From the line containing "Given: Click Submit below the json editor" through the end of the entries, please repeat every line exactly and nothing more; the pictures do not belong in the copy.
****************************************
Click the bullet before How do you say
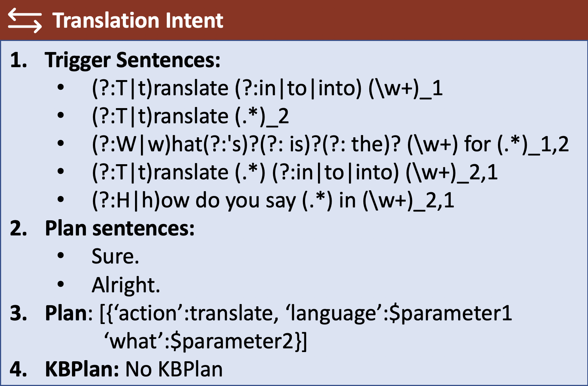Image resolution: width=588 pixels, height=386 pixels. (x=61, y=199)
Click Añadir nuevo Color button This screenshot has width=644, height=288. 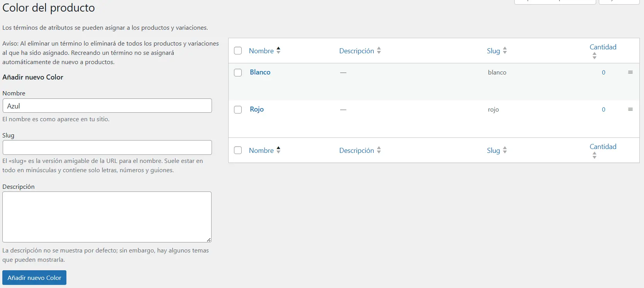tap(34, 278)

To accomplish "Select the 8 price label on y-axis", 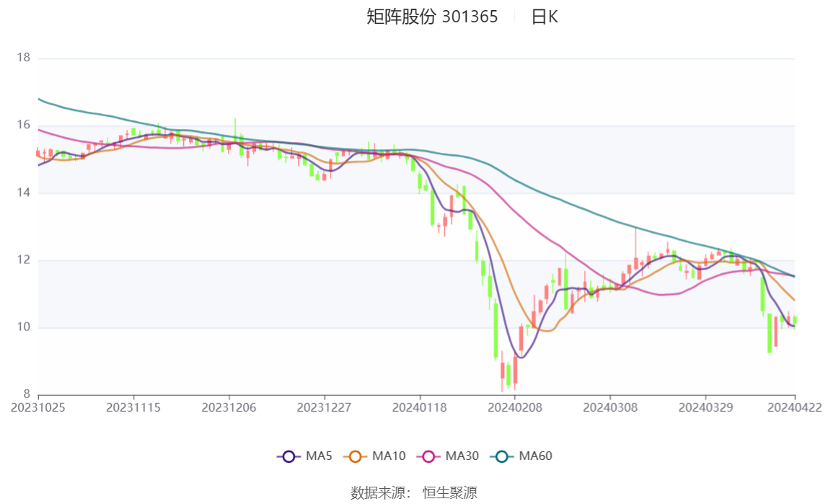I will [x=27, y=394].
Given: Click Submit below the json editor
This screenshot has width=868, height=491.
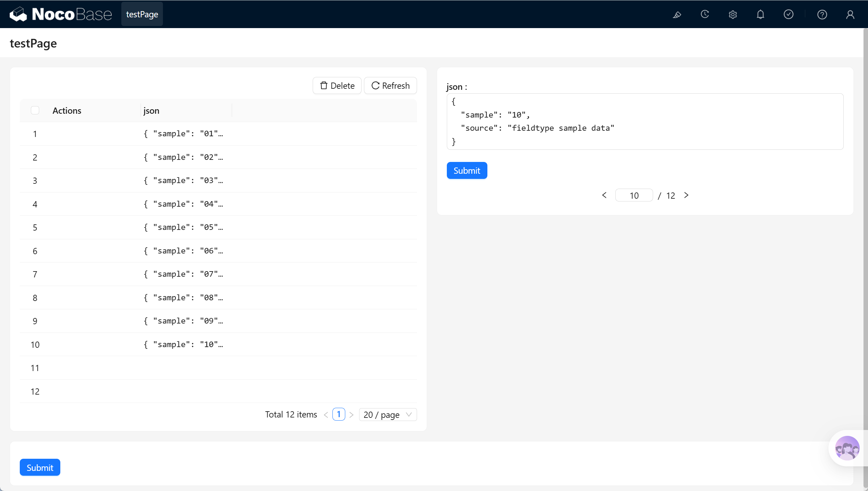Looking at the screenshot, I should click(x=467, y=171).
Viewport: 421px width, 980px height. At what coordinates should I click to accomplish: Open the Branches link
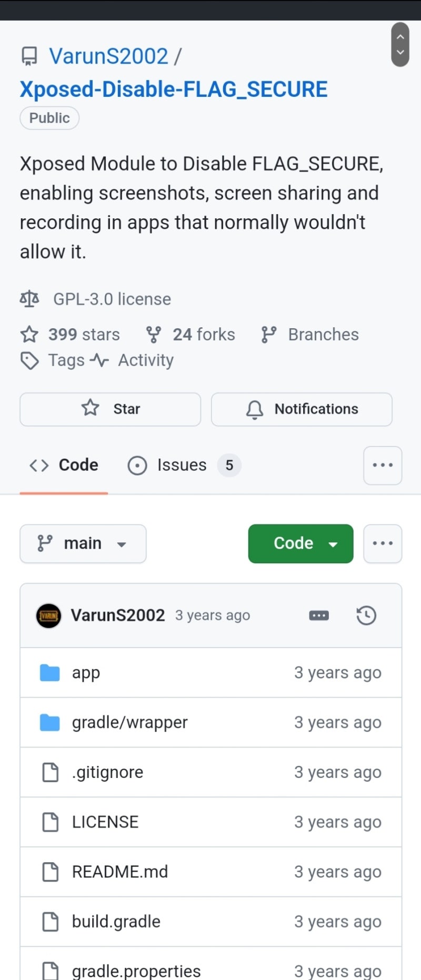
****************************************
__Final answer__:
Given: Click Submit below the json editor
This screenshot has width=868, height=491.
Looking at the screenshot, I should click(x=467, y=171).
Viewport: 421px width, 980px height. At what coordinates should I click to accomplish: Open the Branches link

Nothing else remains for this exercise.